I smiled at him, but this just encouraged him to the next degree of bum scare tactics. He launched at me, taking me up in his arms in a big hug, all the while yelling out for God to "bless this traveler". I would've been touched, but was too busy thinking about the dark jewel of mucous that I'd seen pulsating in his nostril.
Just before he left, the man's wet gravel voice let slip that he was not long for this world.
A car, plane and bus blur later, and I was walking around Paris in the early hours of the morning. Disgorged from a french electro club (filled with pretty things in leather, skinny jeans and scarves, dancing to the musical equivalent of the throaty Francophone 'r'), my new friends and I joined forces with a bunch of med students trying to find their way back home to Versailles. One of the boys told me just how hard his medical course was, and of the great stress that he was under.
"Several times now, I've tried to...how do you say..."

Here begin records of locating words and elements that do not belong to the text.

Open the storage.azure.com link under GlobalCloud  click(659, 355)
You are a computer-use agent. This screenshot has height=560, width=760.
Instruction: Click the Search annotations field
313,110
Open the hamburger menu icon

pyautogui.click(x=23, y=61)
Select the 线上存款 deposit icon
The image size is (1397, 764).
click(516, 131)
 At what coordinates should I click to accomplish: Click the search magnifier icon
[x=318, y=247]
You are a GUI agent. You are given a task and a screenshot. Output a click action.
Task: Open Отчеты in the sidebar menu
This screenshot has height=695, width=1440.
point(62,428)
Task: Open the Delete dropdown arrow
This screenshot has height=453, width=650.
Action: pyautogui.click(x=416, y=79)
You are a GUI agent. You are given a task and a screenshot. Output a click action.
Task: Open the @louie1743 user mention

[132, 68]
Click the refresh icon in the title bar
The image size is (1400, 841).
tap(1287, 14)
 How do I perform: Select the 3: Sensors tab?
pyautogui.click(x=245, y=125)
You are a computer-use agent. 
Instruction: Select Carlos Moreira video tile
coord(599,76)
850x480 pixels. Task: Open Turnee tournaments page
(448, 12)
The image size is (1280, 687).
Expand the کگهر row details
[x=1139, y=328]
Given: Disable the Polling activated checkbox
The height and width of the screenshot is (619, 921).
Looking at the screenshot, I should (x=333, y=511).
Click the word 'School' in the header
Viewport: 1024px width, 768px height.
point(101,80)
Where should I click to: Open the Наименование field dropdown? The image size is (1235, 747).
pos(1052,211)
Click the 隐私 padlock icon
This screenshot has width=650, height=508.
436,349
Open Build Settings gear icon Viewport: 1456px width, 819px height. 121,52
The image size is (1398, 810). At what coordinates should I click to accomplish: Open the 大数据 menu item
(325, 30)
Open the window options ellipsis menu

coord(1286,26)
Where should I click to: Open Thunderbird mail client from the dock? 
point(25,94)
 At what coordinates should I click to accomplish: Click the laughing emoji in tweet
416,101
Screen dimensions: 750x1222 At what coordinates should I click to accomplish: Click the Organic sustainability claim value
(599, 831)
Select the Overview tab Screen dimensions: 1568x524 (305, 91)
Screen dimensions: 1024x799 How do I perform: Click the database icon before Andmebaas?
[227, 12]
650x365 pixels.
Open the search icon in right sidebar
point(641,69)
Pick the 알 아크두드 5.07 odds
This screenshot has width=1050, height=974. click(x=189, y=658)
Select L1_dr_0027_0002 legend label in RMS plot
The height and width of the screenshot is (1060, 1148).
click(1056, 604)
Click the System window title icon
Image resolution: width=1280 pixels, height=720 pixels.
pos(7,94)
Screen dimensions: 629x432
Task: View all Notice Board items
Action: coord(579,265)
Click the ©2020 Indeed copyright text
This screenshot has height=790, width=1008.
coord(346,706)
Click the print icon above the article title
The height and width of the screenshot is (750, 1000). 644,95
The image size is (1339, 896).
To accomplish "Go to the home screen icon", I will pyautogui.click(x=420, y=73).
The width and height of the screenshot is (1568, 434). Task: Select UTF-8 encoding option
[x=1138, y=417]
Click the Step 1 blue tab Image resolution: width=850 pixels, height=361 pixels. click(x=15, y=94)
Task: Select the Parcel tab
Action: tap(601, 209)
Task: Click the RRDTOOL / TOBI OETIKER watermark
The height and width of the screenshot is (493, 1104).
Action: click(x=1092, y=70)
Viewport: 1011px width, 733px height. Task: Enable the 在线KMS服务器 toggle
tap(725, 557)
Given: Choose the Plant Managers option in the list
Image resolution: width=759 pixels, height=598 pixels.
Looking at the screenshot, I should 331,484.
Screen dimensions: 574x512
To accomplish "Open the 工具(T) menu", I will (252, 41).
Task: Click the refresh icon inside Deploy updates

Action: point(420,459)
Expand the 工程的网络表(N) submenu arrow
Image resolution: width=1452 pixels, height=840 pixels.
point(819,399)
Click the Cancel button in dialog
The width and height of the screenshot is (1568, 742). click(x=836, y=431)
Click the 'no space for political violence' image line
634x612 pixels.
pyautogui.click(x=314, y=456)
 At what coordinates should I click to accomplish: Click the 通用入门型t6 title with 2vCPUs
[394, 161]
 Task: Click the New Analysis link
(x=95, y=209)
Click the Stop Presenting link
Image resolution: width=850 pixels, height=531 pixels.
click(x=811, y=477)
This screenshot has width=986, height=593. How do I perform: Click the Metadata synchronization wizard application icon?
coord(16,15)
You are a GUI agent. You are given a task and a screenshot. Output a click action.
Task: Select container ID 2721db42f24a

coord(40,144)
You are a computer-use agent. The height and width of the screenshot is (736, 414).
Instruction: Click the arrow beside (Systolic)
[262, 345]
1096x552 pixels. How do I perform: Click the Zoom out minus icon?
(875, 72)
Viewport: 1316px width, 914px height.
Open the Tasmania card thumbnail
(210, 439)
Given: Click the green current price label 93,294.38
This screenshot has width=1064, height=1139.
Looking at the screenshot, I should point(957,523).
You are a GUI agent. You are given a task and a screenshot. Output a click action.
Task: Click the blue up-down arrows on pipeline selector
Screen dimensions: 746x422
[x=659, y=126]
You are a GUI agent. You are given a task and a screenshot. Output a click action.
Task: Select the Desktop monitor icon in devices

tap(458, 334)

He mimed hanging himself. For some reason, I heard crunching gravel in the back of my mind: "I'm not long for this world".
This was the Paris that I've spent the last few days in, being throttled about in a speedy tin can and chatting to strangers. There was the drunk Montenegran who drew my portrait on the back of an envelope, the 16 year olds denouncing the French politcal system because anarchy is trendy for adolescents, beer-fuelled chats about Tolstoy (I haven't read any), my clumsy French somehow succeeding (though supported by friendly locals who knew English) and gypsies trying to beg off me with printed cards.
For the record, I only came to Paris to see a friend, and was never really in love with this city. Most of the romantic assocations with Paris are, sadly, over-priced and frequented by camera-snappers and pickpockets. But, having been here, I can see now why there is a long history of expatriates collecting here like hairs in a sink. Things seem more relaxed than in Sydney, definitely more relaxed than any culture grown out of the Protestant work ethic. Here you're allowed to sit in cafes and talk artistic dross -- some people have made careers out of it.
Does that mean I'm now in love with Paris?
No.
Not yet anyway.
But I do love that Metro. She is definitely a keeper, even when she stinks of urine.